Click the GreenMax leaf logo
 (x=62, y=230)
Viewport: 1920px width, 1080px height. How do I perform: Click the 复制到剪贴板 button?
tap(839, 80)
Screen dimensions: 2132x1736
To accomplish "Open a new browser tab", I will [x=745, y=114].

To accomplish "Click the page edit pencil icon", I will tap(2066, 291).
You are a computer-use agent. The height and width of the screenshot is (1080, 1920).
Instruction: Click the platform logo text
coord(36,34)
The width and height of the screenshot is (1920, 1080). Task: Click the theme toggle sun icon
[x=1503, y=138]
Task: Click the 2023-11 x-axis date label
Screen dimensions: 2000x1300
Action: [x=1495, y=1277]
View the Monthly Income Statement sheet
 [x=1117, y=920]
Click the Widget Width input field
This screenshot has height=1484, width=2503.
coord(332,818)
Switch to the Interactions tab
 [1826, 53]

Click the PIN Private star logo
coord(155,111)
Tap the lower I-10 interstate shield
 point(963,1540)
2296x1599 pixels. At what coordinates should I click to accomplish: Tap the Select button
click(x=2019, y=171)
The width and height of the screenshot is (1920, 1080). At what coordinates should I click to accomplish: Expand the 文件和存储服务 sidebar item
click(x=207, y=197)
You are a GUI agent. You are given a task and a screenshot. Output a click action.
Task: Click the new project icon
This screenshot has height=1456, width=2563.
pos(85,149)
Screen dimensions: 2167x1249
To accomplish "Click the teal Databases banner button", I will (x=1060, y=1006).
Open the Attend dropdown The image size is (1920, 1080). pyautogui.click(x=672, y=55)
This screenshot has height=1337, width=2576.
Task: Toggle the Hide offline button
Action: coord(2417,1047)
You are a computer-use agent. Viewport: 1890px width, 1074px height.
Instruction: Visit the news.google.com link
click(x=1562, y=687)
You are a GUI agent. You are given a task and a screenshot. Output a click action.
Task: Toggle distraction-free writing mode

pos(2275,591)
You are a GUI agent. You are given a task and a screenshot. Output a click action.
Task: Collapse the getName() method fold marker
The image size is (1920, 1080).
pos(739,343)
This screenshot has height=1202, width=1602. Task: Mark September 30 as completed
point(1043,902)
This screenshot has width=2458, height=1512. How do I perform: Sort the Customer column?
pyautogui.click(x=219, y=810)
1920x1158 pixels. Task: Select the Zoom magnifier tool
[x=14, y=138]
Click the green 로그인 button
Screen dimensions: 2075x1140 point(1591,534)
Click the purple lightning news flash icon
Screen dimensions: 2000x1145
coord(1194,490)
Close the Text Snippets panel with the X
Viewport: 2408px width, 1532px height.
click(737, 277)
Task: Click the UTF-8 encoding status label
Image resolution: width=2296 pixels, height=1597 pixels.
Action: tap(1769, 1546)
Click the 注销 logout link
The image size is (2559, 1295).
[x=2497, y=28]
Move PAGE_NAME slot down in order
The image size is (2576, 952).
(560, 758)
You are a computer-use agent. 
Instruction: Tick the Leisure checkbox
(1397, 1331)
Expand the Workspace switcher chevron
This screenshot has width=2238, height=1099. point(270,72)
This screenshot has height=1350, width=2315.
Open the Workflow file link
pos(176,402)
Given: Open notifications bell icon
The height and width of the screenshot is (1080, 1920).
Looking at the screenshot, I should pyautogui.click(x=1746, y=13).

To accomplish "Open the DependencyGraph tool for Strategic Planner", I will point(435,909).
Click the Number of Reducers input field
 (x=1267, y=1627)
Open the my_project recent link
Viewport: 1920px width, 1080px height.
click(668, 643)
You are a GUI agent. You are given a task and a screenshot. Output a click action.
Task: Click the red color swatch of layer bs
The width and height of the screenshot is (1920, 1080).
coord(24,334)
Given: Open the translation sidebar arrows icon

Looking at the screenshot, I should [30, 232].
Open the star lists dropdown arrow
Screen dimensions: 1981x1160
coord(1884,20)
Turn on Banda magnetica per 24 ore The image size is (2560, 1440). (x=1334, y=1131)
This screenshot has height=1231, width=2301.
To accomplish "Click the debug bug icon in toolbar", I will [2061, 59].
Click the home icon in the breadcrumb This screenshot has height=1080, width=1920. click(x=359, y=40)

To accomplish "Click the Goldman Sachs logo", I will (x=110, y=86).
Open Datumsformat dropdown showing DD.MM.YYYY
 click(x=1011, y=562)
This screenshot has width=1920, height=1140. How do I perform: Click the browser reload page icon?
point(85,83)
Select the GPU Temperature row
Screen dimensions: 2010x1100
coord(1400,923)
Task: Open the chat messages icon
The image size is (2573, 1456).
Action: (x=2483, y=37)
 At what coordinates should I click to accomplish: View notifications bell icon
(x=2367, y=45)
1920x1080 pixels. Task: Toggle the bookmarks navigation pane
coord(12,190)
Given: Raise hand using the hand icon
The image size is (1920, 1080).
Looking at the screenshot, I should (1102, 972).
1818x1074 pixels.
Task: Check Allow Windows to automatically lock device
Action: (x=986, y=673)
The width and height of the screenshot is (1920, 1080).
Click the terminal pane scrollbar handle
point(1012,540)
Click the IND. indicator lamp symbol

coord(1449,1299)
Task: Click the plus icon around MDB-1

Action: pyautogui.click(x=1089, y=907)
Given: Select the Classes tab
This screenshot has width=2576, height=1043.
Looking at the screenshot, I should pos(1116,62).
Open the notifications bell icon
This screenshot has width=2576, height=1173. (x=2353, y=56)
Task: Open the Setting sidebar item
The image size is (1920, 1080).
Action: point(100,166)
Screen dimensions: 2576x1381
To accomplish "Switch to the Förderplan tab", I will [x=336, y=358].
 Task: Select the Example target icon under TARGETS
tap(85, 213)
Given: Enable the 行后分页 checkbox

> Exercise directions:
Among the entries above, the line containing "Task: Toggle distraction-free writing mode", the line containing "Task: Click the UTF-8 encoding status label", and all lines between them are to be restated word for word; nothing else belongs in the reply.

> Problem solution:
Task: Toggle distraction-free writing mode

pos(2275,591)
You are a GUI agent. You are given a task and a screenshot. Output a click action.
Task: Collapse the getName() method fold marker
The image size is (1920, 1080).
pos(739,343)
This screenshot has height=1202, width=1602. Task: Mark September 30 as completed
point(1043,902)
This screenshot has width=2458, height=1512. How do I perform: Sort the Customer column?
pyautogui.click(x=219, y=810)
1920x1158 pixels. Task: Select the Zoom magnifier tool
[x=14, y=138]
Click the green 로그인 button
Screen dimensions: 2075x1140 point(1591,534)
Click the purple lightning news flash icon
Screen dimensions: 2000x1145
coord(1194,490)
Close the Text Snippets panel with the X
Viewport: 2408px width, 1532px height.
click(737, 277)
Task: Click the UTF-8 encoding status label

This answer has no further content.